It was at least five minutes before she managed to make an opening large enough to admit the working out of the little hard object. As she had guessed, it was a small brass key with a bit of faded violet ribbon attached to it.

Madge looked curiously at it as it lay in her hand. To whom did the key belong? What did it unlock? Why had her mother sewed it into the sleeve of the black velvet coat? Or had her mother placed it there? The little captain sighed. She could ask endless questions concerning her find, but she could answer none of them.

"There may be a box in the trunk which I have overlooked," she reflected. "I never do things thoroughly."

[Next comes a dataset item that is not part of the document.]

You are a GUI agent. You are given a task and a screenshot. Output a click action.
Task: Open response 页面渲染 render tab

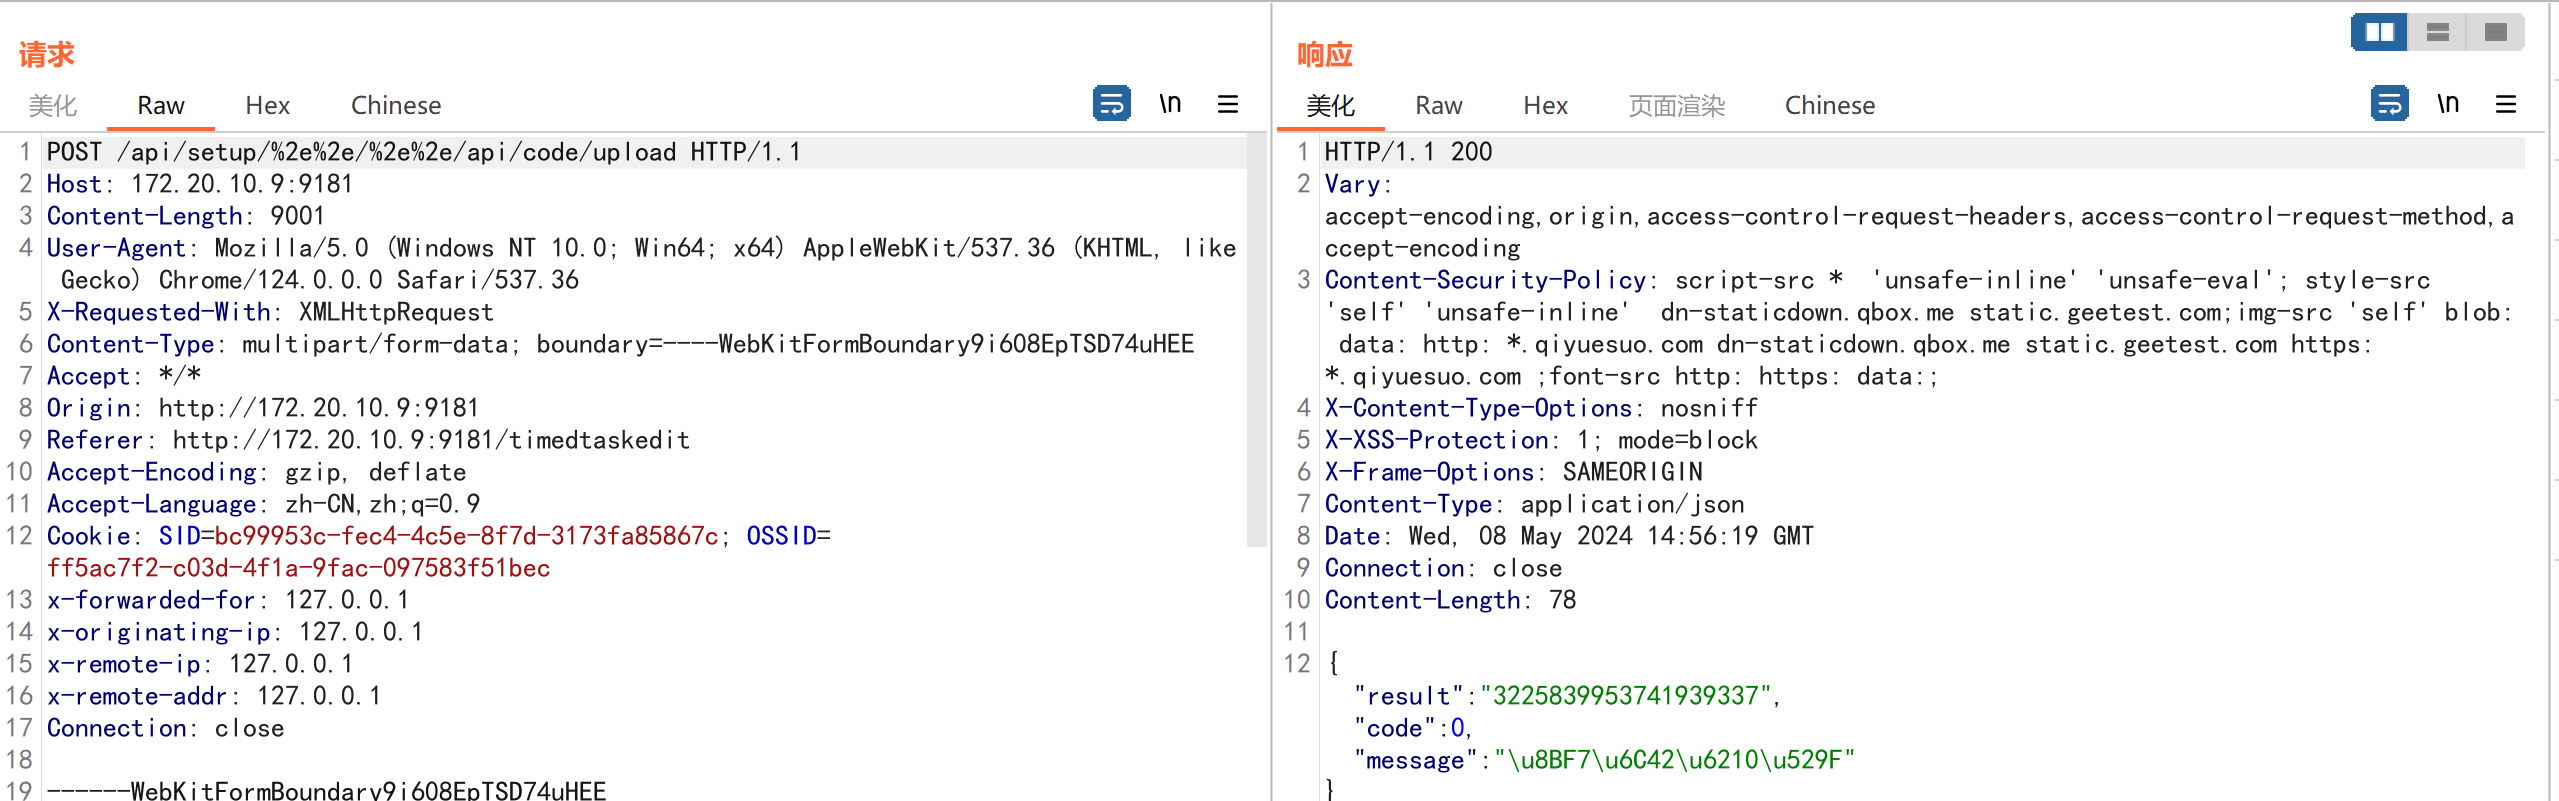[1676, 106]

Springing from the floor, Madge ran across the attic to where her aunt always kept a pile of brown wrapping paper. Tearing off a strip she carried it to her corner and, laying it on the floor at one side of her mother's trunk, sat down beside it. One by one, with reverent hands, she lifted the various garments from it, piling them over one another on the paper. But when the trunk, bereft of its last article, stood empty before her, she stared in disappointment at the pile of articles at her side. There was nothing in it that bore the slightest resemblance to a box.

"It's like 'hunting for a needle in a haystack,'" she mourned. "This key might fit a lock thousands of miles from here. It can't be the key to the trunk; it is too small." She bent forward to examine the lock. "No, the key to this trunk is ever so much larger. Perhaps the trunk has a false bottom!"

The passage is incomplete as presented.